• GIVEN RECORDS
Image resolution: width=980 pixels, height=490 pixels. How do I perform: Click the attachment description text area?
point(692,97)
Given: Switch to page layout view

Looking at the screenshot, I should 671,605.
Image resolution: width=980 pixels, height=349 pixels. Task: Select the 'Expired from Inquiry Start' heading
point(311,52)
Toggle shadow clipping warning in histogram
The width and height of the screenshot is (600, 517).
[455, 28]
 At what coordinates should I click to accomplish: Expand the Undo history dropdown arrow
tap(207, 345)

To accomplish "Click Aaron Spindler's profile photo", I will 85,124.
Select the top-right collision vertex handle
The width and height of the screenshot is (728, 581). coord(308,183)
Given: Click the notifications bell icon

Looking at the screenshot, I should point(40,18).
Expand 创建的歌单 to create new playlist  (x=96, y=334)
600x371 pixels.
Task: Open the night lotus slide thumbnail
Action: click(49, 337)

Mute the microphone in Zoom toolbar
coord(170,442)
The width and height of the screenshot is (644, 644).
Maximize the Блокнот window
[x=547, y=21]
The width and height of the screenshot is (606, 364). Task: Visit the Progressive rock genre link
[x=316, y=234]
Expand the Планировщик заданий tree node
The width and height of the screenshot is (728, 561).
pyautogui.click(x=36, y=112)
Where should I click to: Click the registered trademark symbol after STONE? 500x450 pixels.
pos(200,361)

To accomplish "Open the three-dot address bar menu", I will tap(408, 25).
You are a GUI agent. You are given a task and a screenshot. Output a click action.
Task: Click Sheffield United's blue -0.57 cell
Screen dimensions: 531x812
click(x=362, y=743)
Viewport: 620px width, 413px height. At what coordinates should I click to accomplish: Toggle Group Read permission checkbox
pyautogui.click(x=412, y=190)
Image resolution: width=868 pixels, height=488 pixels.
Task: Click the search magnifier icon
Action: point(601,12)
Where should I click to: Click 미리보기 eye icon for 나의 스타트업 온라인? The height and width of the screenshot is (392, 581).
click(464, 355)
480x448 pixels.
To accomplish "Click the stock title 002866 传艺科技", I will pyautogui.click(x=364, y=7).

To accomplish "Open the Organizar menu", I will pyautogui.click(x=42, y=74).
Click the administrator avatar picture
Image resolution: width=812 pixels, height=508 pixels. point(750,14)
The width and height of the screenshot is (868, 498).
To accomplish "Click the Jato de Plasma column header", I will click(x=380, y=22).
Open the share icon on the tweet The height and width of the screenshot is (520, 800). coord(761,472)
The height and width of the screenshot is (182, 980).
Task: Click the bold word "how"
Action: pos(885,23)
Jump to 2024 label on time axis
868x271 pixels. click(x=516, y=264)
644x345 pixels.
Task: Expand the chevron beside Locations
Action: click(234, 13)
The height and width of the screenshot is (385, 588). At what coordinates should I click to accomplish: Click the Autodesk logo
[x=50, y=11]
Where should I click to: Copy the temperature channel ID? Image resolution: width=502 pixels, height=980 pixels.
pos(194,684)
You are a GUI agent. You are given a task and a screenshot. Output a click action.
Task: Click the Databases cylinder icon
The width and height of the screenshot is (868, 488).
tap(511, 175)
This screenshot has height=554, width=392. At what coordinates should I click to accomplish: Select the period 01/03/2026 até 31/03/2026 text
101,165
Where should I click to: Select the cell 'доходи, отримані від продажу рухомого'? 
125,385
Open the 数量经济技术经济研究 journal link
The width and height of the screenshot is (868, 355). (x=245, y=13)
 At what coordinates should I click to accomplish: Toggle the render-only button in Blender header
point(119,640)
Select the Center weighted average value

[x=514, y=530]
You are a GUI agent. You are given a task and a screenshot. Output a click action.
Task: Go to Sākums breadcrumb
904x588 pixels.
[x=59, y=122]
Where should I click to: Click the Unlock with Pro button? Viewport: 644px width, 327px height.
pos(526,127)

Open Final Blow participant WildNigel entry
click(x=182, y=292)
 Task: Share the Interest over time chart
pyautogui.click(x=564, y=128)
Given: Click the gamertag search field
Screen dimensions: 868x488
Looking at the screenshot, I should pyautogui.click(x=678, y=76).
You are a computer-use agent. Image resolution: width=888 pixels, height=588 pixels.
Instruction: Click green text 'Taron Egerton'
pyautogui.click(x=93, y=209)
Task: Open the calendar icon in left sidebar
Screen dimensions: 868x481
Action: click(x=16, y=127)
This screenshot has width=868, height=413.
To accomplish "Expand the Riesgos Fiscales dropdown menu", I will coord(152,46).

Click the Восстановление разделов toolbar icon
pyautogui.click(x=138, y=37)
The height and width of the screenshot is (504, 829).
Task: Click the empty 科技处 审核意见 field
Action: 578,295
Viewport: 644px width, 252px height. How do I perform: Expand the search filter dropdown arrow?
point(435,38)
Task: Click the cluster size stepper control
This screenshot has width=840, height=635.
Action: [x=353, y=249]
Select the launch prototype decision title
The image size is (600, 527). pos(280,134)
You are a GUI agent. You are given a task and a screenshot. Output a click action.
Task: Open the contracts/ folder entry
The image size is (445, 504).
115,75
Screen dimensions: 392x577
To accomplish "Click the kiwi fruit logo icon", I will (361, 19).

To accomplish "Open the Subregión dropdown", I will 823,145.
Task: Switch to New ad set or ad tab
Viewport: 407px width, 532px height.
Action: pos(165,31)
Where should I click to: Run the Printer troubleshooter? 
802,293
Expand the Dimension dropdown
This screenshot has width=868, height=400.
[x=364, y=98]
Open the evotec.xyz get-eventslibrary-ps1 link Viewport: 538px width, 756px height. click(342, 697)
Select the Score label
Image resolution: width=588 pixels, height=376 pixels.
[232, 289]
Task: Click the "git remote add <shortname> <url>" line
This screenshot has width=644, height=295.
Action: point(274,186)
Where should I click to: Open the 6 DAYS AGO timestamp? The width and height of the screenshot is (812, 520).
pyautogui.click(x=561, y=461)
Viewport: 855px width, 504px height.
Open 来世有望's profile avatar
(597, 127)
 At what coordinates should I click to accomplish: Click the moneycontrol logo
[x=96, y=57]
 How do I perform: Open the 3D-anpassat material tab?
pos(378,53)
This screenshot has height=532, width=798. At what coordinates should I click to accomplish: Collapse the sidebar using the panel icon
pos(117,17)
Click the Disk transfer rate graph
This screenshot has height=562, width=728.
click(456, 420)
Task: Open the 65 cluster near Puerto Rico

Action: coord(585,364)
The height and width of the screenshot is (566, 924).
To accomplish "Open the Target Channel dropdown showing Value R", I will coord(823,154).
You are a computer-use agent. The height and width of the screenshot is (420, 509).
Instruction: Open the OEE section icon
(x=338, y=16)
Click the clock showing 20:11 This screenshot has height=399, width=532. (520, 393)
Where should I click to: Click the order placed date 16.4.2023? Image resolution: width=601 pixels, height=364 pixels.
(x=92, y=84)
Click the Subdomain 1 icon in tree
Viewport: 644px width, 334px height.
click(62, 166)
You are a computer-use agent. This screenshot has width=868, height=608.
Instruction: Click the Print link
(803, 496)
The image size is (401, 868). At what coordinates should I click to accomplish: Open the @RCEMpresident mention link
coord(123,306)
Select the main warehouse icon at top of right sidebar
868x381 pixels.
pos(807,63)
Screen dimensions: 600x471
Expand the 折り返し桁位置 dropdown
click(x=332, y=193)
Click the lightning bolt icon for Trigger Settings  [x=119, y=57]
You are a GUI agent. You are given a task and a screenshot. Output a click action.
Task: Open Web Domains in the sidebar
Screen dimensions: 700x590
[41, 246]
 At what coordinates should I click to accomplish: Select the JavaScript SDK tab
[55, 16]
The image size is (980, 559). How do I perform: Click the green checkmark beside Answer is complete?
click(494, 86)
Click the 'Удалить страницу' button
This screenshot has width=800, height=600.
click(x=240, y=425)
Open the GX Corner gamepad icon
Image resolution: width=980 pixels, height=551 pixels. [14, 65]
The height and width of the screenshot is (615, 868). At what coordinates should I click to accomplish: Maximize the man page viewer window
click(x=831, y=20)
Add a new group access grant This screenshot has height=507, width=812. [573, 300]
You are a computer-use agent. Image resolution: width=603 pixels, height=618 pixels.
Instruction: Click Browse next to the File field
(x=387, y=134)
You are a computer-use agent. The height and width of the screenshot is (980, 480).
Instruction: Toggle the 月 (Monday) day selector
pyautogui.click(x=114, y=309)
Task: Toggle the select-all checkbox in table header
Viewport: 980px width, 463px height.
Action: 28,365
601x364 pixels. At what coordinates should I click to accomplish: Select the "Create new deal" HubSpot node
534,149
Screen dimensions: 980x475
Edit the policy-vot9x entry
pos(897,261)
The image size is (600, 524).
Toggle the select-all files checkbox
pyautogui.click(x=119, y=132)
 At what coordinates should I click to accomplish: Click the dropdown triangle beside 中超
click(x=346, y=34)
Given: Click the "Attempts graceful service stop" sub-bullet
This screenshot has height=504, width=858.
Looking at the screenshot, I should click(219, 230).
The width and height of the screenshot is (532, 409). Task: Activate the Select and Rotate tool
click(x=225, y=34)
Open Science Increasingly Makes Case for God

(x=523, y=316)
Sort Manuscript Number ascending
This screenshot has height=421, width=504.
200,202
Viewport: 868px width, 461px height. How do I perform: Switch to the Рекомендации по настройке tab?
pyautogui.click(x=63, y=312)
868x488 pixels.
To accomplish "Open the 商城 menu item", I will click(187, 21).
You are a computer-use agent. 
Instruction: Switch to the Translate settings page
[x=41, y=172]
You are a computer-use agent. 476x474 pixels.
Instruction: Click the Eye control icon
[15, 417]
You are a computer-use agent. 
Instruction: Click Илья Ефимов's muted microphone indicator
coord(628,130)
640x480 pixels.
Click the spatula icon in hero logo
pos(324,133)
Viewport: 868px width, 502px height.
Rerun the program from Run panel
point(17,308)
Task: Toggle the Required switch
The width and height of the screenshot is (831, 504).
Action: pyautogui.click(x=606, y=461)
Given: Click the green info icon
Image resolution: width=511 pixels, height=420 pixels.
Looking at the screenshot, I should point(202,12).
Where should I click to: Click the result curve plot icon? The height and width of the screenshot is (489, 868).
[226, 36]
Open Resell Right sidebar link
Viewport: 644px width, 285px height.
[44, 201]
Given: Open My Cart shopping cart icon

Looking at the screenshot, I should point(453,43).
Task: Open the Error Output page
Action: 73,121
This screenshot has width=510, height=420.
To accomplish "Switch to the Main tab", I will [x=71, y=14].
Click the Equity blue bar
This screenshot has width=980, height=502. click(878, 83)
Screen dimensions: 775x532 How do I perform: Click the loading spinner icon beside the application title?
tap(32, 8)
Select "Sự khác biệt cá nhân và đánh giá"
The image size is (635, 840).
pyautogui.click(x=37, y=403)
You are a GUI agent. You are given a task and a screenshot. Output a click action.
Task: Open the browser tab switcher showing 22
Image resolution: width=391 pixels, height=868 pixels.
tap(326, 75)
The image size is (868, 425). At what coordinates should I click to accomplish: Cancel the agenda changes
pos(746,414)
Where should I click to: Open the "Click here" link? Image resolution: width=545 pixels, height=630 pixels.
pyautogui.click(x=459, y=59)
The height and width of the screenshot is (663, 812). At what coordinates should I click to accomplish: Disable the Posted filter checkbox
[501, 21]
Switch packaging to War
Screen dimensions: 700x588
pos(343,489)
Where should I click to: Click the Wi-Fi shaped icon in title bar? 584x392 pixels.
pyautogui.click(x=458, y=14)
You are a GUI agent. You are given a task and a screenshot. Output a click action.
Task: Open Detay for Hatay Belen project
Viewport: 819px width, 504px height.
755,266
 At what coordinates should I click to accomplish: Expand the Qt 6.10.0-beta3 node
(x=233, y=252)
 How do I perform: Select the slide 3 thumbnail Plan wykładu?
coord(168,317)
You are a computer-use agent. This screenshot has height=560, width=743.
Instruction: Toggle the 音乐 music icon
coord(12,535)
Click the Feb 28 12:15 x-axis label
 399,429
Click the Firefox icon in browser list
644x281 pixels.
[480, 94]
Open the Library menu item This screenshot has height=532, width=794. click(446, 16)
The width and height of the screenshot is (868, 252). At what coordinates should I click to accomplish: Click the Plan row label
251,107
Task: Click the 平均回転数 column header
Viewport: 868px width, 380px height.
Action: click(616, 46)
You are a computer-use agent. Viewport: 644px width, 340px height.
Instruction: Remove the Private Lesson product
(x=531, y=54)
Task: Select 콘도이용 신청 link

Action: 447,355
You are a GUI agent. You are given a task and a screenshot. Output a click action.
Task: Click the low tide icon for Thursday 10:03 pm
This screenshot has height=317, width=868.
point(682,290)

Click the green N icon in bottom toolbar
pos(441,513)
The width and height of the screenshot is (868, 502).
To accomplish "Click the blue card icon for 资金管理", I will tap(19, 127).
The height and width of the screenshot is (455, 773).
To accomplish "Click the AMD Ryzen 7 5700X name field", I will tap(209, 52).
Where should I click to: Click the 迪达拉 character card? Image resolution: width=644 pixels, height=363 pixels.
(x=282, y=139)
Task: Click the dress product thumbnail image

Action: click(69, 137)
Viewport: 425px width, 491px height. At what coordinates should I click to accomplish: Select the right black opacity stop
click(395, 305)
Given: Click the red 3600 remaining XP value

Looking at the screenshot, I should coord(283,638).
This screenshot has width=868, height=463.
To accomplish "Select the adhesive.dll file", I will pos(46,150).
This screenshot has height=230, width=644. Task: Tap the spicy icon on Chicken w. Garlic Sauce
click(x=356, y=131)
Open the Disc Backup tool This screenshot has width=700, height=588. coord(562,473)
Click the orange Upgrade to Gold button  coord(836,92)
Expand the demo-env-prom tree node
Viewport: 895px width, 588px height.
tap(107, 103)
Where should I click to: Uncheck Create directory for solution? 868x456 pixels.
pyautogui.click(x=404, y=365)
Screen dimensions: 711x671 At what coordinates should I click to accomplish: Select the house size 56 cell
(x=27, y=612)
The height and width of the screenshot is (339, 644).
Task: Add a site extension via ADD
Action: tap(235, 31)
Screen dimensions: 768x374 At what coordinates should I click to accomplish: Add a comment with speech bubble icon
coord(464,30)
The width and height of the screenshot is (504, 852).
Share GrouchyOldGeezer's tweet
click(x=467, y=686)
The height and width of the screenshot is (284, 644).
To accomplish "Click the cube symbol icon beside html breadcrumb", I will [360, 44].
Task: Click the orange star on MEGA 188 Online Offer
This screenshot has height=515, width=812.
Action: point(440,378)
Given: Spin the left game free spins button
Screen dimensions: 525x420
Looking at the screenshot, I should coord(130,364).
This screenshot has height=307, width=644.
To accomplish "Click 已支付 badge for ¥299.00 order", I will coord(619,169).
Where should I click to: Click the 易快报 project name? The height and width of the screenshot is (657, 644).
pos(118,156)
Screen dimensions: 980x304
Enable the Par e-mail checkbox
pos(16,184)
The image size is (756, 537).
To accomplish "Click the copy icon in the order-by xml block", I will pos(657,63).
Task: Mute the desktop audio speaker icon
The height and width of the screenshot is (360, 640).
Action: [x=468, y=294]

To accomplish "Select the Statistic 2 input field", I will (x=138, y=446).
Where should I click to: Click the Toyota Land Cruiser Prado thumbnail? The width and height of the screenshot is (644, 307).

• EXERCISE DIRECTIONS
In the listing above, start at the line with "Task: Open the contracts/ folder entry", go on through the line with "Expand the Dimension dropdown", and copy each of those lines exactly; leave out all the rest.

• YOUR SOLUTION
Task: Open the contracts/ folder entry
The image size is (445, 504).
115,75
Screen dimensions: 392x577
To accomplish "Click the kiwi fruit logo icon", I will (361, 19).

To accomplish "Open the Subregión dropdown", I will 823,145.
Task: Switch to New ad set or ad tab
Viewport: 407px width, 532px height.
Action: pos(165,31)
Where should I click to: Run the Printer troubleshooter? 
802,293
Expand the Dimension dropdown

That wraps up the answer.